## TASK
Give back the entries verbatim.

-- TASK INPUT follows --

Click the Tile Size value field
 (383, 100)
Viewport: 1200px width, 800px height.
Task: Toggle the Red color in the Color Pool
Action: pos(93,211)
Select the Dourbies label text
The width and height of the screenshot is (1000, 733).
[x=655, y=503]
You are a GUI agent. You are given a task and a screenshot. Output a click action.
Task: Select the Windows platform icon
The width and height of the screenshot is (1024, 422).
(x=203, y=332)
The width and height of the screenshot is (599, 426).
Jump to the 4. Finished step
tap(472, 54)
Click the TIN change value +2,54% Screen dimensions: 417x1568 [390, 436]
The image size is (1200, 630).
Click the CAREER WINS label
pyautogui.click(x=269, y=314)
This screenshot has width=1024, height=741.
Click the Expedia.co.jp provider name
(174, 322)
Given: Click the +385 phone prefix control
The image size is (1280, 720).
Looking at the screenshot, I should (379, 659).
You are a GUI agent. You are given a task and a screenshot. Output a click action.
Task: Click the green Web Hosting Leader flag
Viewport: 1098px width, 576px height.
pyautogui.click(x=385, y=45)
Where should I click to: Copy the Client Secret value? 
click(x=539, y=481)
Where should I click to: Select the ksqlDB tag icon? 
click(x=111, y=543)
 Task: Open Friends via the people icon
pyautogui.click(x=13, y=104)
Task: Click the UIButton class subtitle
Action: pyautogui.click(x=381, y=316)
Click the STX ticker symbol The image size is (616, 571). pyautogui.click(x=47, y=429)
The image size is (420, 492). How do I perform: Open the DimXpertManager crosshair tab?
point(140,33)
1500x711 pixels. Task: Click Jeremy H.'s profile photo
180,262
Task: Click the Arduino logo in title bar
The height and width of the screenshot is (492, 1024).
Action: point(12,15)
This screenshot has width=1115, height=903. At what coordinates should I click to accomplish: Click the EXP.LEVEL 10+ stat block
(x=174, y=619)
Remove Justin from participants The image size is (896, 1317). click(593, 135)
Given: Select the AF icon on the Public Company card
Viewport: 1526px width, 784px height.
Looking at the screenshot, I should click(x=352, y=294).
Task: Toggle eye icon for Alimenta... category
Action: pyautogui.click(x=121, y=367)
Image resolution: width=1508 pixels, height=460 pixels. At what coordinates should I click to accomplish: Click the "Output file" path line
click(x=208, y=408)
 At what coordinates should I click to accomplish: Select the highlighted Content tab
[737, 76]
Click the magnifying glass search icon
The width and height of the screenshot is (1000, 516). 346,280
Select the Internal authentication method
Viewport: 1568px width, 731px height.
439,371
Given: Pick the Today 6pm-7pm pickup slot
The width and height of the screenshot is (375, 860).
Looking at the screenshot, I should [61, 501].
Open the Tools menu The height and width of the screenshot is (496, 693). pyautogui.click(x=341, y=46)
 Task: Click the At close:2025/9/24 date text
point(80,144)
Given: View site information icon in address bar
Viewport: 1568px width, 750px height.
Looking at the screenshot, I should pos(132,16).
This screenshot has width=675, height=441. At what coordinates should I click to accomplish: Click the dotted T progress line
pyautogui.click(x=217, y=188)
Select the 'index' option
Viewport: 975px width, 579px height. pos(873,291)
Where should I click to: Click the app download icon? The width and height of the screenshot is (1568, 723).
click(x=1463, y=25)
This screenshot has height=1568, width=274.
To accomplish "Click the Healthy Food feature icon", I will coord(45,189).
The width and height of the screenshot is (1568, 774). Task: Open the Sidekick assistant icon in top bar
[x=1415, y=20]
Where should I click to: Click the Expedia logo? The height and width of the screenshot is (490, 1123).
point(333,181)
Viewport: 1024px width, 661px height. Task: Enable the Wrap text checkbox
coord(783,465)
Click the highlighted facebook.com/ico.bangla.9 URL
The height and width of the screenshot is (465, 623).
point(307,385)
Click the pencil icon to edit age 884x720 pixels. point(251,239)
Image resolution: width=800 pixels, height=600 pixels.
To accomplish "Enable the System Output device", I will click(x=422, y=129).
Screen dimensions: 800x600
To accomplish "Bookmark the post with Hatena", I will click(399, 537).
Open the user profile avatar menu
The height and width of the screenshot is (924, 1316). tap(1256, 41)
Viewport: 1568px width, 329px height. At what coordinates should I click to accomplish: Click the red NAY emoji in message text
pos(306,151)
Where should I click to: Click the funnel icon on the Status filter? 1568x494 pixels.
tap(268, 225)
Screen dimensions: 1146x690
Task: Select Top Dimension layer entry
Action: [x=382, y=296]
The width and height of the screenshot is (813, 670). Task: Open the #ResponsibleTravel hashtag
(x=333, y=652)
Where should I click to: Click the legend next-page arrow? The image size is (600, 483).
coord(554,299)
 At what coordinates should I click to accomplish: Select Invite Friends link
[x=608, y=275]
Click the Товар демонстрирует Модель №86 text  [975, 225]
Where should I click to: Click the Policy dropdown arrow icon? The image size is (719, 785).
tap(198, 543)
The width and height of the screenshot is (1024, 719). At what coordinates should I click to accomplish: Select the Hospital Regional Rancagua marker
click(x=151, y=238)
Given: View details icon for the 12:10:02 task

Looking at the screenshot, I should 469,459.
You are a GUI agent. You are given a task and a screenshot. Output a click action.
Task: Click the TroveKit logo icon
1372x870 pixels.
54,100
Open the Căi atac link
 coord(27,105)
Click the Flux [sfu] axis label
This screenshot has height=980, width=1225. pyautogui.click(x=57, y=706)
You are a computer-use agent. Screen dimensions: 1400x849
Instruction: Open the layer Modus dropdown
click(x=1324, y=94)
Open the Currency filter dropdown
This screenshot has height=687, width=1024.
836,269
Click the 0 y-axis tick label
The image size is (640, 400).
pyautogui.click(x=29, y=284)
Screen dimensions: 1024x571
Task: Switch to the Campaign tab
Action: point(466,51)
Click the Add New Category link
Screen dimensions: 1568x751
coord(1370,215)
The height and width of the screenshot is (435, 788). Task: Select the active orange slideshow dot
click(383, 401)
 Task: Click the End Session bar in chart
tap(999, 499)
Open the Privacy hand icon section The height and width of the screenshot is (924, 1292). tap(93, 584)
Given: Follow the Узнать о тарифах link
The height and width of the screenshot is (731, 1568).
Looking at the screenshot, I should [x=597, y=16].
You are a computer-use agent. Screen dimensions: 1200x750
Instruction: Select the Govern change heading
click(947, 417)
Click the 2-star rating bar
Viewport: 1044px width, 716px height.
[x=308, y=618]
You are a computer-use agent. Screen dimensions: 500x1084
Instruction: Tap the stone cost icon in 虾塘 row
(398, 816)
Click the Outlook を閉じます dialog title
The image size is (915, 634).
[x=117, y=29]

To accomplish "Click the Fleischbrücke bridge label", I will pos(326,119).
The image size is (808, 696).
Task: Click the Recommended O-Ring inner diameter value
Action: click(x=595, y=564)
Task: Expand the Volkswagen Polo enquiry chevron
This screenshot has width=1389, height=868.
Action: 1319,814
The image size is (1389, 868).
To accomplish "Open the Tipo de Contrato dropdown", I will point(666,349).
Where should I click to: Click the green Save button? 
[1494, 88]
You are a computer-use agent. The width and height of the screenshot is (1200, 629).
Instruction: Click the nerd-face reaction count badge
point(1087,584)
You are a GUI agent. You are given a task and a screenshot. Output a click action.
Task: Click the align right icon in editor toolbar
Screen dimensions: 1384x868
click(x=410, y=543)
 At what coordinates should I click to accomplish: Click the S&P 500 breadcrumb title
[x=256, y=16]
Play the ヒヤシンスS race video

-- TASK INPUT concluded --

## PROBLEM SOLUTION
Click the Tile Size value field
 (383, 100)
Viewport: 1200px width, 800px height.
Task: Toggle the Red color in the Color Pool
Action: pos(93,211)
Select the Dourbies label text
The width and height of the screenshot is (1000, 733).
[x=655, y=503]
You are a GUI agent. You are given a task and a screenshot. Output a click action.
Task: Select the Windows platform icon
The width and height of the screenshot is (1024, 422).
(x=203, y=332)
The width and height of the screenshot is (599, 426).
Jump to the 4. Finished step
tap(472, 54)
Click the TIN change value +2,54% Screen dimensions: 417x1568 [390, 436]
The image size is (1200, 630).
Click the CAREER WINS label
pyautogui.click(x=269, y=314)
This screenshot has width=1024, height=741.
Click the Expedia.co.jp provider name
(174, 322)
Given: Click the +385 phone prefix control
The image size is (1280, 720).
Looking at the screenshot, I should (379, 659).
You are a GUI agent. You are given a task and a screenshot. Output a click action.
Task: Click the green Web Hosting Leader flag
Viewport: 1098px width, 576px height.
pyautogui.click(x=385, y=45)
Where should I click to: Copy the Client Secret value? 
click(x=539, y=481)
Where should I click to: Select the ksqlDB tag icon? 
click(x=111, y=543)
 Task: Open Friends via the people icon
pyautogui.click(x=13, y=104)
Task: Click the UIButton class subtitle
Action: pyautogui.click(x=381, y=316)
Click the STX ticker symbol The image size is (616, 571). pyautogui.click(x=47, y=429)
The image size is (420, 492). How do I perform: Open the DimXpertManager crosshair tab?
point(140,33)
1500x711 pixels. Task: Click Jeremy H.'s profile photo
180,262
Task: Click the Arduino logo in title bar
The height and width of the screenshot is (492, 1024).
Action: point(12,15)
This screenshot has width=1115, height=903. At what coordinates should I click to accomplish: Click the EXP.LEVEL 10+ stat block
(x=174, y=619)
Remove Justin from participants The image size is (896, 1317). click(593, 135)
Given: Select the AF icon on the Public Company card
Viewport: 1526px width, 784px height.
Looking at the screenshot, I should click(x=352, y=294).
Task: Toggle eye icon for Alimenta... category
Action: pyautogui.click(x=121, y=367)
Image resolution: width=1508 pixels, height=460 pixels. At what coordinates should I click to accomplish: Click the "Output file" path line
click(x=208, y=408)
 At what coordinates should I click to accomplish: Select the highlighted Content tab
[737, 76]
Click the magnifying glass search icon
The width and height of the screenshot is (1000, 516). 346,280
Select the Internal authentication method
Viewport: 1568px width, 731px height.
439,371
Given: Pick the Today 6pm-7pm pickup slot
The width and height of the screenshot is (375, 860).
Looking at the screenshot, I should [61, 501].
Open the Tools menu The height and width of the screenshot is (496, 693). pyautogui.click(x=341, y=46)
 Task: Click the At close:2025/9/24 date text
point(80,144)
Given: View site information icon in address bar
Viewport: 1568px width, 750px height.
Looking at the screenshot, I should pos(132,16).
This screenshot has width=675, height=441. At what coordinates should I click to accomplish: Click the dotted T progress line
pyautogui.click(x=217, y=188)
Select the 'index' option
Viewport: 975px width, 579px height. pos(873,291)
Where should I click to: Click the app download icon? The width and height of the screenshot is (1568, 723).
click(x=1463, y=25)
This screenshot has height=1568, width=274.
To accomplish "Click the Healthy Food feature icon", I will coord(45,189).
The width and height of the screenshot is (1568, 774). Task: Open the Sidekick assistant icon in top bar
[x=1415, y=20]
Where should I click to: Click the Expedia logo? The height and width of the screenshot is (490, 1123).
point(333,181)
Viewport: 1024px width, 661px height. Task: Enable the Wrap text checkbox
coord(783,465)
Click the highlighted facebook.com/ico.bangla.9 URL
The height and width of the screenshot is (465, 623).
point(307,385)
Click the pencil icon to edit age 884x720 pixels. point(251,239)
Image resolution: width=800 pixels, height=600 pixels.
To accomplish "Enable the System Output device", I will click(x=422, y=129).
Screen dimensions: 800x600
To accomplish "Bookmark the post with Hatena", I will click(399, 537).
Open the user profile avatar menu
The height and width of the screenshot is (924, 1316). tap(1256, 41)
Viewport: 1568px width, 329px height. At what coordinates should I click to accomplish: Click the red NAY emoji in message text
pos(306,151)
Where should I click to: Click the funnel icon on the Status filter? 1568x494 pixels.
tap(268, 225)
Screen dimensions: 1146x690
Task: Select Top Dimension layer entry
Action: [x=382, y=296]
The width and height of the screenshot is (813, 670). Task: Open the #ResponsibleTravel hashtag
(x=333, y=652)
Where should I click to: Click the legend next-page arrow? The image size is (600, 483).
coord(554,299)
 At what coordinates should I click to accomplish: Select Invite Friends link
[x=608, y=275]
Click the Товар демонстрирует Модель №86 text  [975, 225]
Where should I click to: Click the Policy dropdown arrow icon? The image size is (719, 785).
tap(198, 543)
The width and height of the screenshot is (1024, 719). At what coordinates should I click to accomplish: Select the Hospital Regional Rancagua marker
click(x=151, y=238)
Given: View details icon for the 12:10:02 task

Looking at the screenshot, I should 469,459.
You are a GUI agent. You are given a task and a screenshot. Output a click action.
Task: Click the TroveKit logo icon
1372x870 pixels.
54,100
Open the Căi atac link
 coord(27,105)
Click the Flux [sfu] axis label
This screenshot has height=980, width=1225. pyautogui.click(x=57, y=706)
You are a computer-use agent. Screen dimensions: 1400x849
Instruction: Open the layer Modus dropdown
click(x=1324, y=94)
Open the Currency filter dropdown
This screenshot has height=687, width=1024.
836,269
Click the 0 y-axis tick label
The image size is (640, 400).
pyautogui.click(x=29, y=284)
Screen dimensions: 1024x571
Task: Switch to the Campaign tab
Action: point(466,51)
Click the Add New Category link
Screen dimensions: 1568x751
coord(1370,215)
The height and width of the screenshot is (435, 788). Task: Select the active orange slideshow dot
click(383, 401)
 Task: Click the End Session bar in chart
tap(999, 499)
Open the Privacy hand icon section The height and width of the screenshot is (924, 1292). tap(93, 584)
Given: Follow the Узнать о тарифах link
The height and width of the screenshot is (731, 1568).
Looking at the screenshot, I should [x=597, y=16].
You are a computer-use agent. Screen dimensions: 1200x750
Instruction: Select the Govern change heading
click(947, 417)
Click the 2-star rating bar
Viewport: 1044px width, 716px height.
[x=308, y=618]
You are a computer-use agent. Screen dimensions: 500x1084
Instruction: Tap the stone cost icon in 虾塘 row
(398, 816)
Click the Outlook を閉じます dialog title
The image size is (915, 634).
[x=117, y=29]

To accomplish "Click the Fleischbrücke bridge label", I will pos(326,119).
The image size is (808, 696).
Task: Click the Recommended O-Ring inner diameter value
Action: click(x=595, y=564)
Task: Expand the Volkswagen Polo enquiry chevron
This screenshot has width=1389, height=868.
Action: 1319,814
The image size is (1389, 868).
To accomplish "Open the Tipo de Contrato dropdown", I will point(666,349).
Where should I click to: Click the green Save button? 
[1494, 88]
You are a computer-use agent. The width and height of the screenshot is (1200, 629).
Instruction: Click the nerd-face reaction count badge
point(1087,584)
You are a GUI agent. You are given a task and a screenshot. Output a click action.
Task: Click the align right icon in editor toolbar
Screen dimensions: 1384x868
click(x=410, y=543)
 At what coordinates should I click to accomplish: Click the S&P 500 breadcrumb title
[x=256, y=16]
Play the ヒヤシンスS race video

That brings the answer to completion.